» PAGE:
╔══
The parents' guide to what's in this TV show.

Educational Value

Kids see examples of people learning to get along with others, cooperating, and making amends for mistakes.

Positive Messages

In each story a character or group of characters must right a wrong they've committed, and the theme is revisited throughout the show. Animated versions of guest stars from the NFL have cameos in the show and dole out words of wisdom related to the issue as well. Good and evil are clearly defined, and the teamwork is essential to the heroes' success.

Positive Role Models & Representations

All of the good guys display admirable qualities like loyalty, friendliness, and teamwork, and they're committed to the fight against Wild Card and his crew. The NFL players always have good advice to give and act on the show's themes about responsibility and civic-mindedness themselves.

Violence & Scariness

Villains are robots who use blasters and sound waves in addition to brute force to exert control, but they typically get the worst of their clashes with the guardians. Exchanges often end with one or more villains losing a body part or two, but there's no blood.
╚══
» RECORDS TO PROCESS:
╔══
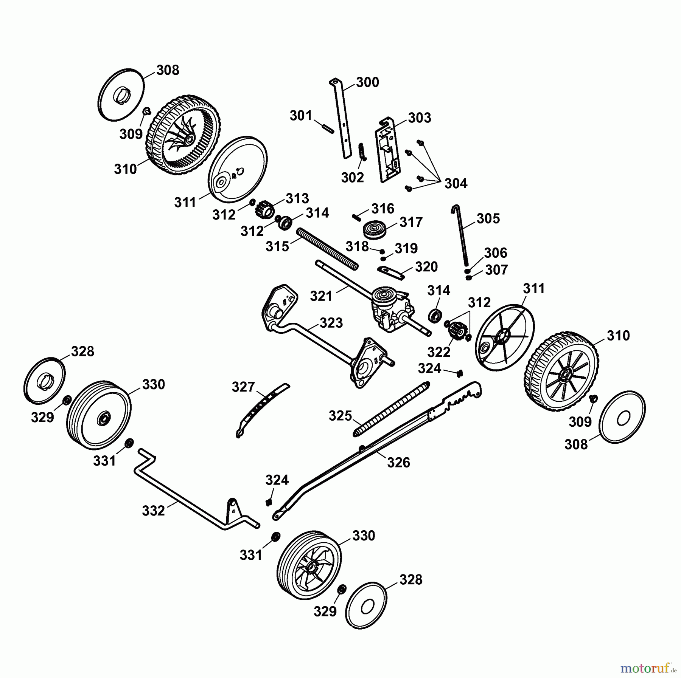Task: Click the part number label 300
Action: (x=367, y=82)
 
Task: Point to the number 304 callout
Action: (x=456, y=184)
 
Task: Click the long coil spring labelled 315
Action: (x=328, y=248)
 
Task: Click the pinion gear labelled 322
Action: (x=456, y=329)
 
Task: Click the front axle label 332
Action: (x=154, y=511)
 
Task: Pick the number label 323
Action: (x=331, y=323)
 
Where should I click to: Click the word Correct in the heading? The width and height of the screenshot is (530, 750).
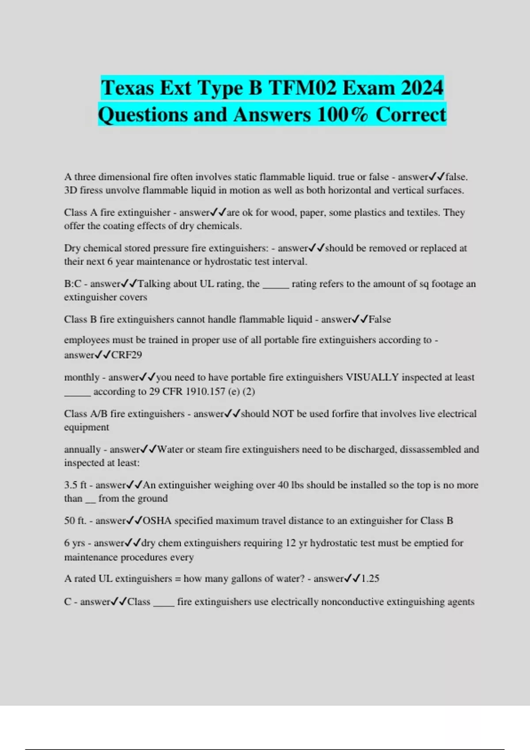(x=411, y=115)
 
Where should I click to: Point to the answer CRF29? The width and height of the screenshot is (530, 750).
(x=126, y=355)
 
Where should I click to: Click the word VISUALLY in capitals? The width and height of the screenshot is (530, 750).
(x=372, y=377)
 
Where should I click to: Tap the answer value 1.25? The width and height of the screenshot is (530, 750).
(x=370, y=578)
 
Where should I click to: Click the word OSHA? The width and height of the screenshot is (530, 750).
(x=157, y=521)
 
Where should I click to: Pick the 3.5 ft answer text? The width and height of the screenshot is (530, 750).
(x=75, y=485)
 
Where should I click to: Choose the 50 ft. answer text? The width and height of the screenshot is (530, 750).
(x=75, y=521)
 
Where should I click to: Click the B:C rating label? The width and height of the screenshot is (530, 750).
(x=72, y=284)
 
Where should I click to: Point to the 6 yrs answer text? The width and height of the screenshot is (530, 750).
(x=74, y=543)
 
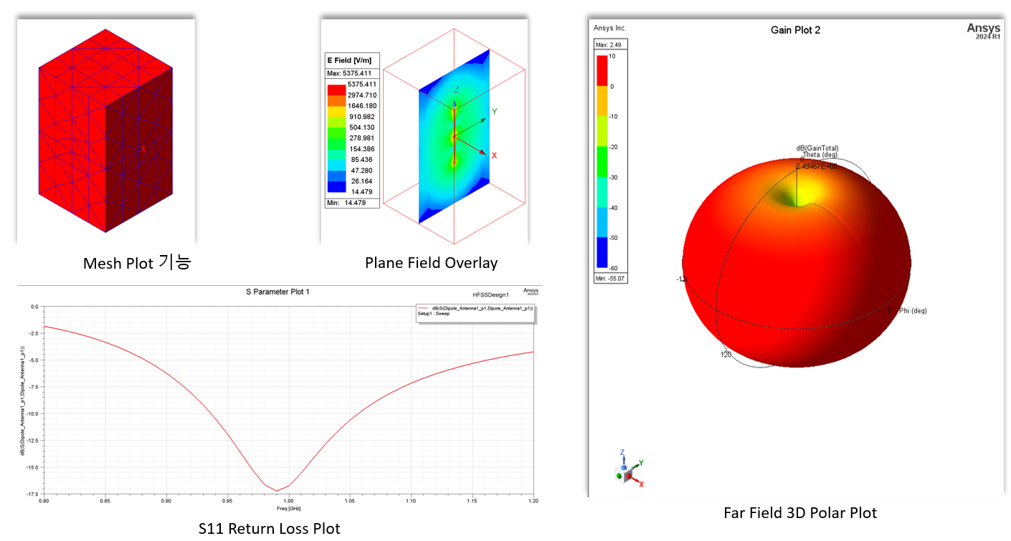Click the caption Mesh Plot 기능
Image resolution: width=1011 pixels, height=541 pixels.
click(136, 263)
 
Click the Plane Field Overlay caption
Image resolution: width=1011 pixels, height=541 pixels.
click(431, 263)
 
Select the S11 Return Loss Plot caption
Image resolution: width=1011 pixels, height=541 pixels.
click(269, 529)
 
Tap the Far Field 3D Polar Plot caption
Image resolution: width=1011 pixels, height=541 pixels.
╚══
» WRITTEN INSTRUCTION A:
Answer these questions from the parents' guide:
(i) According to the guide, what do kids see examples of?
(ii) Who appears in cameos in the show?
(iii) What are the villains?
» WRITTEN INSTRUCTION B: In the records, reproduce the stretch from the line containing "Where should I click to: Click the word VISUALLY" through the end of the records, substituting "label" for "caption" and leaving everything else unchanged. Leave the pictures out of your answer.

» PROBLEM SOLUTION A:
(i) People learning to get along with others, cooperating, and making amends for mistakes.
(ii) Animated versions of guest stars from the NFL.
(iii) Robots.

» PROBLEM SOLUTION B:
Where should I click to: Click the word VISUALLY in capitals? The width and height of the screenshot is (530, 750).
(x=372, y=377)
 
Where should I click to: Tap the answer value 1.25? The width and height of the screenshot is (530, 750).
(x=370, y=578)
 
Where should I click to: Click the word OSHA? The width and height of the screenshot is (530, 750).
(x=157, y=521)
 
Where should I click to: Pick the 3.5 ft answer text? The width and height of the screenshot is (530, 750).
(x=75, y=485)
 
Where should I click to: Choose the 50 ft. answer text? The width and height of the screenshot is (530, 750).
(x=75, y=521)
 
Where should I click to: Click the B:C rating label? The width and height of the screenshot is (530, 750).
(x=72, y=284)
 
Where should I click to: Point to the 6 yrs answer text? The width and height of the screenshot is (530, 750).
(x=74, y=543)
 
Click the label Mesh Plot 기능
Image resolution: width=1011 pixels, height=541 pixels.
click(136, 263)
 
Click the Plane Field Overlay label
Image resolution: width=1011 pixels, height=541 pixels.
click(431, 263)
 
Select the S11 Return Loss Plot label
Image resolution: width=1011 pixels, height=541 pixels.
click(269, 529)
 
Tap the Far Field 3D Polar Plot label
Image resolution: width=1011 pixels, height=541 pixels.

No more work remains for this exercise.